非糖尿病BKS-db/+小鼠(以下簡稱db/+ )和2型糖尿病BKS-db/db小鼠(以下簡稱db/db)購自南京大學模式動物研究所;血管緊張素II購自Alexis;鹽酸多巴酚丁胺購自Sigma;磷酸化AMPK (p-AMPK)單克隆抗體和AMPK單克隆抗體購自Cell Signaling;β-actin抗體購自武漢三鷹生物技術有限公司;生物素酶標記的II抗IgG購自北京中杉金橋生物技術有限公司;血管生成素樣蛋白4(angiopoietinlike protein 4，Angptl4)和解偶聯(lián)蛋白3(uncoupling protein 3，UCP3)的ELISA試劑盒購自武漢華美生物技術公司。

2方法

2.1動物實驗分組實驗動物分為4組，分別為: Ang II組(注射Ang II的db/+小鼠) ; DM+ Ang II 組(Ang II的db/db小鼠) ; control組(注射PBS的db/+小鼠) ; DM組(注射PBS的db/db小鼠)。Ang II溶解于無菌PBS中，通過皮下注射給藥(1 mg · kg－1·d－1)。每組10只小鼠，飼養(yǎng)溫度控制在22～ 25℃之間，相對濕度控制在50%～60%之間;每日12 h交替光照，晝夜循環(huán)，自由進食、飲水。

14周齡的小鼠在注射Ang II的前后運用尾袖測量法測定大鼠在清醒狀態(tài)下的尾動脈收縮壓和舒張壓。注射Ang II后每隔1周從每組中隨機挑選2只小鼠，從隱靜脈中收集血液樣本，運用血糖測量儀測量血糖水平;第18周結束后，所有的小鼠經麻醉后通過多巴酚丁胺負荷試驗評估它們的左心室功能;隨后小鼠被處死，取出各器官用于后續(xù)實驗。

2.2超聲心動描記術檢測心功能將14、16和18周的小鼠經2%異氟醚麻醉，運用超聲心動描記術測定小鼠的心臟大小和功能，在心臟舒張和收縮過程中測定左心室壁厚、左心室內徑、左心室的長度和面積以及心率。針對這些參數計算并比較左心室整體功能指標，包括左心室縮短分數(fractional shortening，FS)、射血分數(ejection fraction，EF)、舒張末期容量(end-diastolic volume，EDV)、收縮末期容量(end-systolic volume，ESV)以及心輸出量(CO)。同時，運用聲波多普勒效應測定舒張早期二尖瓣血流速度(E)和舒張晚期二尖瓣血流速度(A)的比值(E/A)來評價心室的舒張功能。
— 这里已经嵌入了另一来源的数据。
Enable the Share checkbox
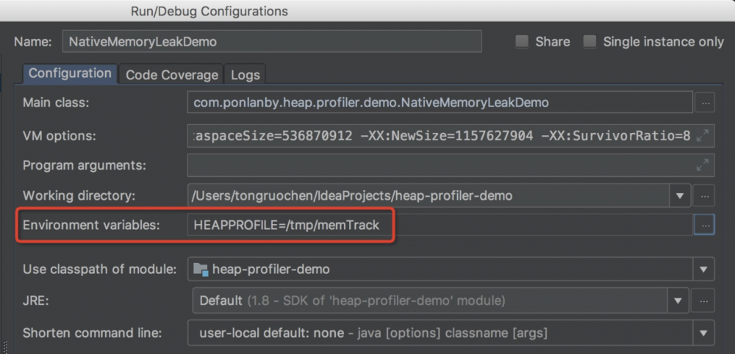(x=522, y=42)
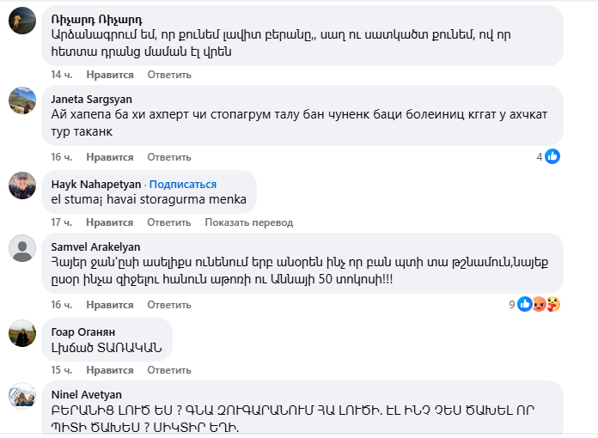The width and height of the screenshot is (598, 438).
Task: Like Samvel Arakelyan's comment with Нравится
Action: 110,305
2.3多巴酚丁胺負荷試驗Ang II給藥第4周，通過測定多巴酚丁胺注射前后心臟收縮壓和舒張壓來評估心臟所承受的工作負荷［7］。將8道生理記錄壓力傳感器與動脈導管連接，小鼠用尿烷(2.5 mg/g)麻醉后將導管經右頸動脈插入左心室空腔中，將另一根導管插入頸靜脈后注射不同劑量的多巴酚丁胺(0、100、200、300、400、500 ng/min，2 min/次)，測定注射前后心臟的最大正壓(pPmax)和最大負壓(nPmax)。
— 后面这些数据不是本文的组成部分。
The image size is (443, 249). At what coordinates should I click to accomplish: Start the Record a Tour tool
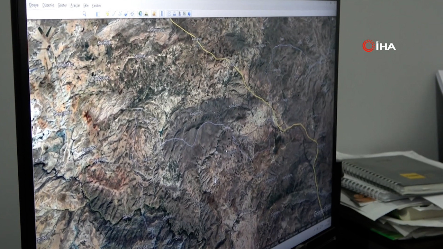pyautogui.click(x=132, y=14)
2.4 HE染色多巴酚丁胺誘導心臟壓力測試完成之后，麻醉的小鼠立刻經腹主動脈放血致死，分離心臟、肝、肺和腎，稱重后用于后續(xù)實驗。運用游標卡尺測量其脛骨長度，將心房、右心室(right ventricle，RV)和左心室(left ventricle，LV)從心臟中分離出來。為了測定心肌細胞的表面積，一部分LV經4%多聚甲醛固定24 h，石蠟包埋和切片。獲得的組織切片經固定、脫蠟、脫水、HE染色，隨機選擇3個視野進行拍照。運用全自動形態(tài)測量儀測量左心室心肌細胞表面積，每張片測量5次并計算其平均值。
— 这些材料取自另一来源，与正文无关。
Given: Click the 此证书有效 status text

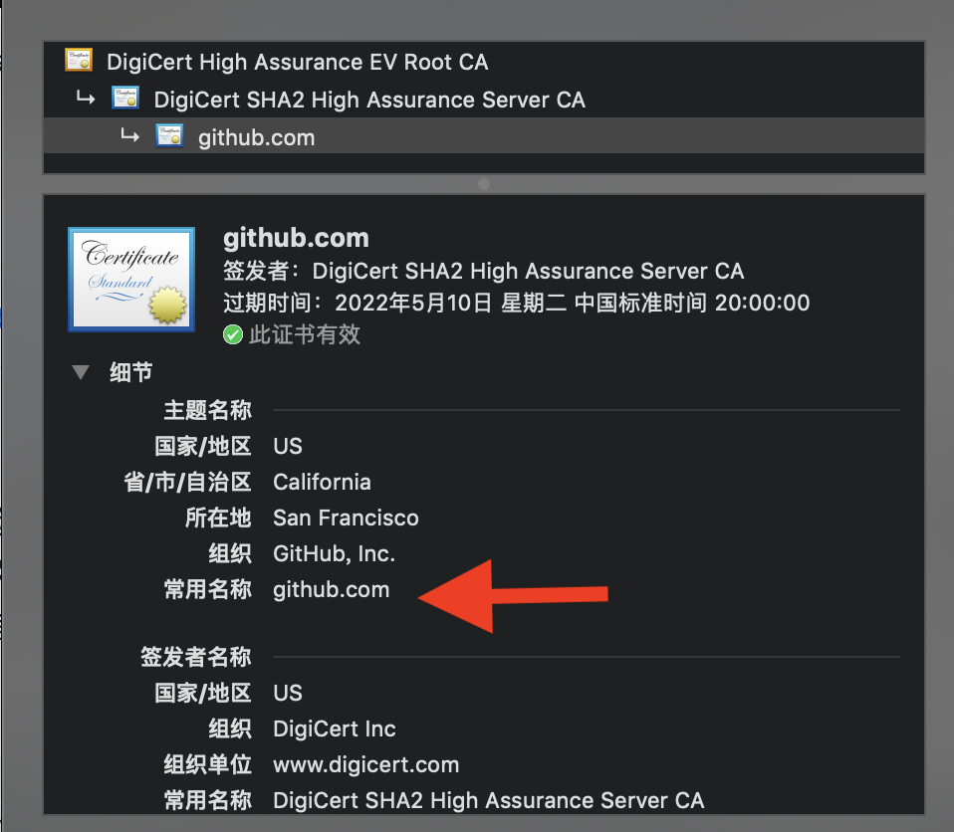Looking at the screenshot, I should [305, 334].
2.5 Western blotting和ELISA檢測左心室組織置于預冷的含有蛋白酶抑制劑(0.5 mmol/L PMSF，1 mg/L亮抑蛋白酶肽，1 mg/L胃酶抑素)的裂解緩沖液中勻漿，4℃12 000 r/min離心10 min，收集上清，按照BCA試劑盒說明書測定蛋白濃度。將總蛋白50 μg進行SDS-PAGE，轉移到硝酸纖維素膜上，5%脫脂奶粉室溫封閉1 h，孵育I抗(p-AMPK抗體1∶500; AMPK抗體1∶1 000;β-actin抗體1∶1 000)，4℃過夜。TBST洗膜，加入生物素標記的兔抗鼠IgG(1∶2 000)室溫孵育1 h。膜經ECL發(fā)光后掃描，蛋白表達灰度值經Quanity One軟件分析。同時利用ELISA檢測試劑盒檢測各組左心室組織勻漿上清總蛋白中Angptl 4和UCP3的表達。

3統(tǒng)計學處理

運用SPSS 17.0統(tǒng)計軟件進行相關數據分析，結果用平均值±標準差(mean±SD)表示，組間差異采用單因素方差分析，兩組間比較采用t檢驗，以P＜0.05為差異有統(tǒng)計學意義。

結果

1小鼠形態(tài)特征

與非糖尿病小鼠比較，14、16和18周的2型糖尿病小鼠的體重和血糖含量顯著增加(P＜0.05)，Ang II對db/+和db/db小鼠的體重和血糖含量無明顯影響;與control組比較，DM組的脛骨長度稍微縮短，但差異無統(tǒng)計學意義(P＞0.05)，而肝臟重量顯著增加(P＜0.01)，見表1。當用Ang II給藥4周后，與DM組小鼠比較，DM+ Ang II組小鼠的肝臟重量明顯增加(P＜0.01)，而腎臟重量明顯降低(P＜0.05) ;此時，db/db小鼠的體重、脛骨、肝臟重量和血糖含量無顯著變化，提示Ang II不影響db/db小鼠體重且與糖尿病嚴重程度無關，見圖1、表1。

2心臟功能

Control組和DM組小鼠的血壓無明顯變化; Ang II給藥之后Ang II和DM+ Ang II小鼠的血壓顯著升高(P＜0.05)，且升高的趨勢基本相同; AngII對14周的小鼠血壓無明顯變化。Ang II給藥4周時，db/+小鼠的左心室功能不受影響;與control組小鼠比較，Ang II小鼠的心率、射血分數、縮短分數、左心室舒張末期容量、左心室收縮末期容量、心搏量以及心輸出量無明顯變化，見圖1、表2。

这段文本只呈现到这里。